Hobe da auzo on bat eziez askazi ehun bat! " Mieux vaut un bon voisin que cent parents "

BAYONNE

La ville de Bayonne se situe à la limite nord du pays basque français. Par des circonstances encore mystérieuses aujourd'hui, André Desclaux se retrouva à l'aube du XVIIIe siècle dans cette ville du Pays basque. C'est à cet endroit qu'il se maria et où ses fils et sa fille virent le jour.

La mer, située à quelques kilomètres de là en suivant l'Adour, amena dès le XVe siècle un grand nombre de pêcheurs basques chasser la baleine et pêcher la morue dans les eaux du nord de l'Amérique. Les basques remontent alors le fleuve Saint-Laurent jusqu'à l'embouchure du Saguenay pour chasser la baleine et on peut lire, dans un texte datant des années 1550, que les basques descendent régulièrement sur une île appelée " Minigo ", identifiée maintenant comme étant l'Île-aux-Basques, près de Trois-Pistoles. André Thevet écrira vers 1550:

"Cette île de Minigo, sert de retraite au peuple de ces pays pour se retirer lorsqu'ils sont poursuivis de leurs ennemis et là où ils les mettent les ayant pris en vie pour les massacrer à la façon et manière que leurs anciens ennemis faisaient d'eux quand ils les avaient pris ou sur la mer ou par terre. Autour de cette île, c'est la plus grande pêcherie qui soit dans tout le grand Océan et où les baleines y repèrent en tous temps. Les Bayonnais, les Espagnols et les autres y vont à la pêche pour y prendre ces grands belues.

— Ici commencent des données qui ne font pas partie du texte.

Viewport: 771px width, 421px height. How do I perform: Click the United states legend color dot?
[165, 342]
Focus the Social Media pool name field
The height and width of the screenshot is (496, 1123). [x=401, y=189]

Il s'en prend tous les ans un grand nombre, principalement à la rivière Saguenay."

Au Canada, la pénétration des Basques était si forte que, selon de Lancre (procès de 1609), " de tout temps les Basques y trafiquaient si bien que les Canadois ne traitaient avec les Français en autre langue que celle des Basques ". Certains historiens croient même que des pêcheurs basques auraient devancé Jacques Cartier (1534) et Jean Cabot (1497), dans la découverte du Canada.

En 1621, un établissement de la communauté religieuse des Ursulines voit le jour à Bayonne. Antoine et Jean Desclaux auraient, selon toutes probabilités, signé à la dite communauté, des contrats d'engagement devant les emmener en Nouvelle-France à la Seigneurie des Trois-Rivières. Ces contrats n'ont pas encore été l'objet de recherche.

La Cathédrale de la ville ­ La Cathédrale Notre-Dame de Bayonne ­ éblouissait dès le XIIIe siècle les pèlerins en route vers Compostelle. Elle s'élève sur le site d'une cathédrale romane en place dès 1125-1130, mais ce n'est que dans la seconde moitié du XIIIe siècle que l'essentiel de la construction se situa. Lorsque les soldats du roi de France entrent dans Bayonne en 1451, la plus grande partie de l'édifice est alors achevée.

Lors de la réorganisation administrative de la France, Bayonne, qu'on jugea peu importante, se trouva coupée de l'ensemble du territoire par la limite départementale qui repoussa le faubourg Saint-Esprit dans le département des Landes. Aujourd'hui simple sous-préfecture, Bayonne, point de convergence du Pays basque et des Landes, exerce pourtant des fonctions administratives plus larges. Situé au centre du district urbain (Bayonne-Anglet-Biarritz), c'est une ville de commerce et de service qui compte aujourd'hui près de 110 000 habitants.